— Никогда этот меч не поднимется против твоих людей, господин. В том клянусь за себя и за детей своих!
Одобрительный гул был ему ответом — только Изначальный тихо вздохнул. Юному тяжело заглушить голос сердца; а он еще так молод, этот Хурин из дома Хадора… Будем надеяться, что ему не придется выбирать. Учитель обернулся к Ахтэнэ — и на мгновение замер, встретившись с ней глазами. Девушка заговорила первой.
— Тано… — с трудом давались слова, — прими мой дар.
Распахнула легкий черный, шитый серебром плащ — и, привстав на цыпочки, бережно возложила на седые волосы Учителя венок: ломкие звезды элленор, серебристо-белые, едва распустившиеся бутоны звездоцвета-гэлемайо и веточки можжевельника, словно дымкой окутанные тонкими нитями звездчатки-гэллаис .
На несколько мгновений он замер, словно боялся пошевелиться или вздохнуть; потом протянул руку, и узкая рука девушки доверчиво легла в его ладонь.
— Благодарю… Ахтэнэ.
«И перед всеми скажу…» Вот ты и сказала.
Он подал Ахтэнэ маленький ларец из лакированной меди:
— Я дарю тебе этот убор. Тот, кто носит его, будет любим всеми и всегда. И… не забывай меня.
— Я никогда не забуду, — тихо ответила Ахтэнэ.
Вала стремительно обернулся к Хурину, сильно сжал плечи человека, заглянул в глаза, встряхнул:
— Береги ее. Береги ее, слышишь?
Было что-то в его глазах, в тихом напряженном голосе, отчего человеку захотелось вдруг преклонить колено — не мог он сейчас смотреть в эти глаза, только ответил глухо:
— Я клянусь, — и склонил голову.
Гортхауэр вошел молча и остановился на пороге. Учитель не смотрел на него. Пламя свечи под его пальцами вытягивалось — скручивалось в тугую спираль — опадало и снова тянулось вверх.
— Ты понял.
Гортхауэр как-то судорожно кивнул.
— Я не могу оставить ее здесь. Понимаешь…

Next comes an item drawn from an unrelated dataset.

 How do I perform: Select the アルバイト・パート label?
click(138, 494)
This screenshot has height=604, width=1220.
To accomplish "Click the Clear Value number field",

— Не надо… не говори ничего.
— Она не должна — еще раз… Я не могу. Скажешь — жестоко?
— Я не судья… нет, я не то… но что же теперь делать…

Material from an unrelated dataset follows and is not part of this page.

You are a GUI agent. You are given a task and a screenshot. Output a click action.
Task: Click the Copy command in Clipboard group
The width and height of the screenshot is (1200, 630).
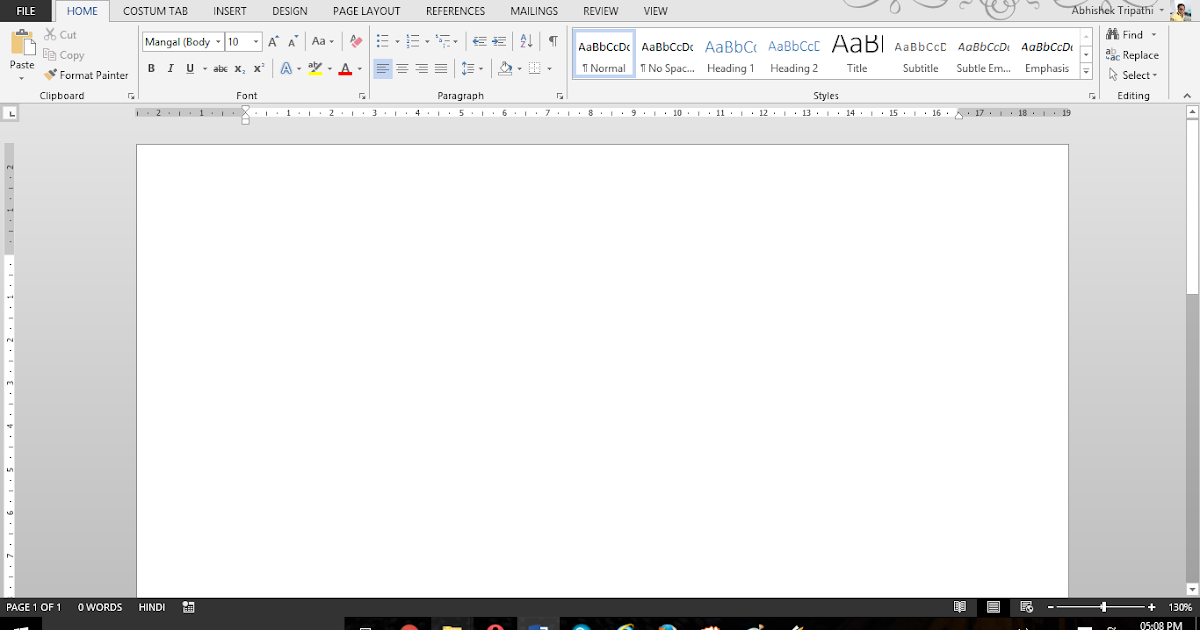64,55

— Именно. Что — же — теперь — делать, — размеренно и ровно.
Поднялся резко — плащ взметнулся изломом крыл:
— Я иду. Не спрашивай ничего. Так надо.
— Тано… я ждала тебя. Прости, я не могла уйти так.
Она зябко куталась в тот же черный, шитый серебром плащ, улыбалась грустно и неловко.
— Я должна была… должна была попрощаться с тобой. Тано. Тано… Прости меня… за это, — подняла руку, почти коснувшись венка, — и торопливо отдернула. Он покачал головой: промолчал.
— Они долго не увянут.
— Знаю. Ты — кэннэ йоолэй.
— Тано, — повторила беззвучно. И еще раз: — Тано…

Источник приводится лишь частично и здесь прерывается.